Tuesday, July 25, 2006

Liturgy, Kenosis, and NFP

One of the dimensions frequently overlooked in discussions of NFP and birth control is that of askesis or self-discipline. This is odd, because it figures prominently in Humanae Vitae.

21. The right and lawful ordering of birth demands, first of all, that spouses fully recognize and value the true blessings of family life and that they acquire complete mastery over themselves and their emotions. For if with the aid of reason and of free will they are to control their natural drives, there can be no doubt at all of the need for self-denial. Only then will the expression of love, essential to married life, conform to right order. This is especially clear in the practice of periodic continence. Self-discipline of this kind is a shining witness to the chastity of husband and wife and, far from being a hindrance to their love of one another, transforms it by giving it a more truly human character. And if this self-discipline does demand that they persevere in their purpose and efforts, it has at the same time the salutary effect of enabling husband and wife to develop to their personalities and to be enriched with spiritual blessings. For it brings to family life abundant fruits of tranquility and peace. It helps in solving difficulties of other kinds. It fosters in husband and wife thoughtfulness and loving consideration for one another. It helps them to repel inordinate self-love, which is the opposite of charity. It arouses in them a consciousness of their responsibilities. And finally, it confers upon parents a deeper and more effective influence in the education of their children. As their children grow up, they develop a right sense of values and achieve a serene and harmonious use of their mental and physical powers.
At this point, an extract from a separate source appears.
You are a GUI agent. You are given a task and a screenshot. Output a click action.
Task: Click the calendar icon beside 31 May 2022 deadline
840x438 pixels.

Yet most discussions of NFP and birth control quickly devolve into questions of why NFP is allowed to Catholics and contraceptives are not, as if all that mattered was implementation of a technique. While the question can certainly be answered on that level (natural law, etc.), it implies a thorough misunderstanding of what Christian life is to be.
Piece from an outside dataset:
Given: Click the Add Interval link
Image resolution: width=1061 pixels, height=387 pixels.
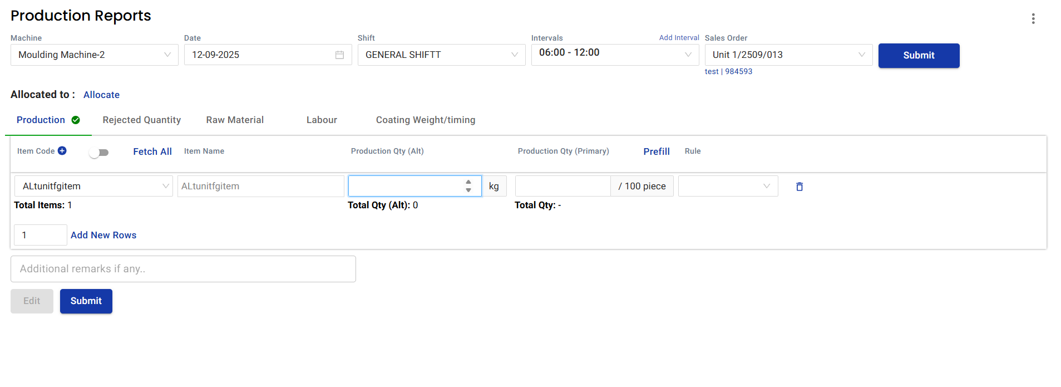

The Christian life is about coming to participate, through Church and Sacrament, in the inner life of the Most Blessed Trinity.
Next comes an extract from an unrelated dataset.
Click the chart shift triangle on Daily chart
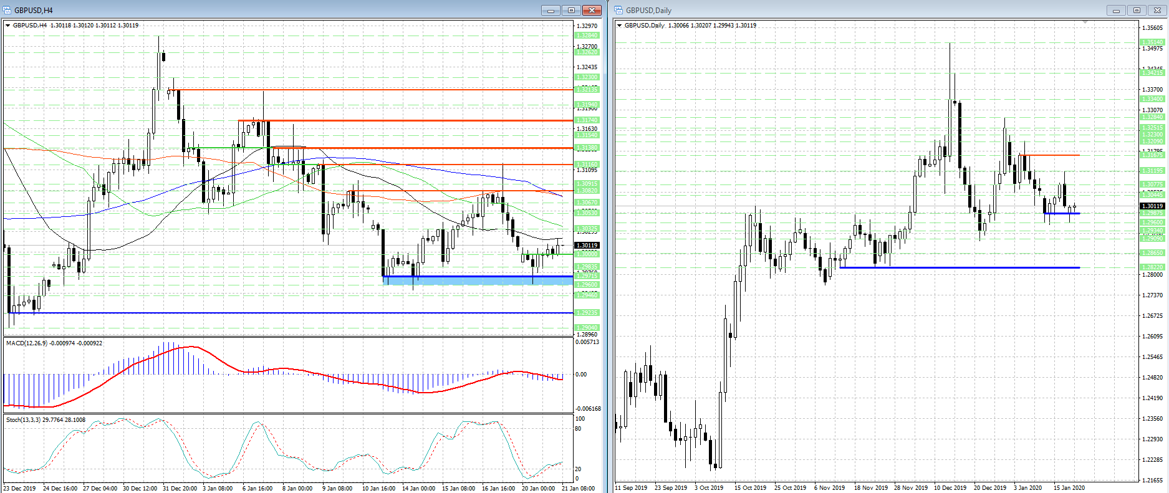 (x=1085, y=22)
And NFP, unlike its contraceptive alternatives, proposes a way consistent and complementary to way of fast and feast which the Church sets forward in her liturgical year. Indeed, in a certain sense, one can say that NFP is liturgical, for in its principle of self-denial it gives us the opportunity to enter into the kenosis, the self-emptying of Christ.

Friday, July 14, 2006


This is a drawing of mine from almost a year ago. It is, obviously, a study of Michelangelo's Pieta. It seemed appropriate given the title of this blog.

Why the title? If it is true that theology arises from doxology, then given the radical embodiedness implied by Christ's incarnation, theology cannot remain purely abstract but must express itself in tangible things like statues or icons. This isn't free of danger, but neither was the incarnation, as the Pieta itself makes quite clear.

Five Theses on Scripture

Thesis 1: The composition of the canon of scripture (what books belong in the Bible) cannot be determined by recourse to scripture both because of the circular nature of the argument and (even ignoring the circularity) because none of the proposed canons address the issue of canonicity in sufficient detail.

Thesis 2: The composition of the canon cannot reliably be determined by recourse to an "inner witness" because of its radical subjectivity. (Even the LDS church claims an "inner witness" for its canon, as do many Protestants for their canon, etc.)

Thesis 3: The question of the canon can therefore only be answered by recourse to the authority of the Church as expressed in magisterial rulings and patristic sources.

Thesis 4: The Protestant canon was not supported by any Church council or ecclesiastical ruling prior to the Reformation. (I'm 99% sure of this, but if I'm mistaken, please correct me.)

Thesis 5: The Protestant canon can only claim one Church Father (Jerome) as support, but even that isn't unambiguous, as his Latin translation of the Bible does include the deuterocanonicals.

Thursday, July 13, 2006

Being Love

"I am that I am." That is the name which God announced to Moses from the burning bush. God is He whose existence is absolute. Pair this with the description of God from St. John, that "God is love." Taken together, these revelations of God's identity also reveal the identity of man. Man can only truly exist insofar as he loves and participates in the love of God. That is why the two great commandments are to love God and to love our neighbor. For only in so doing can man fully become a "being" before God, who is Being itself.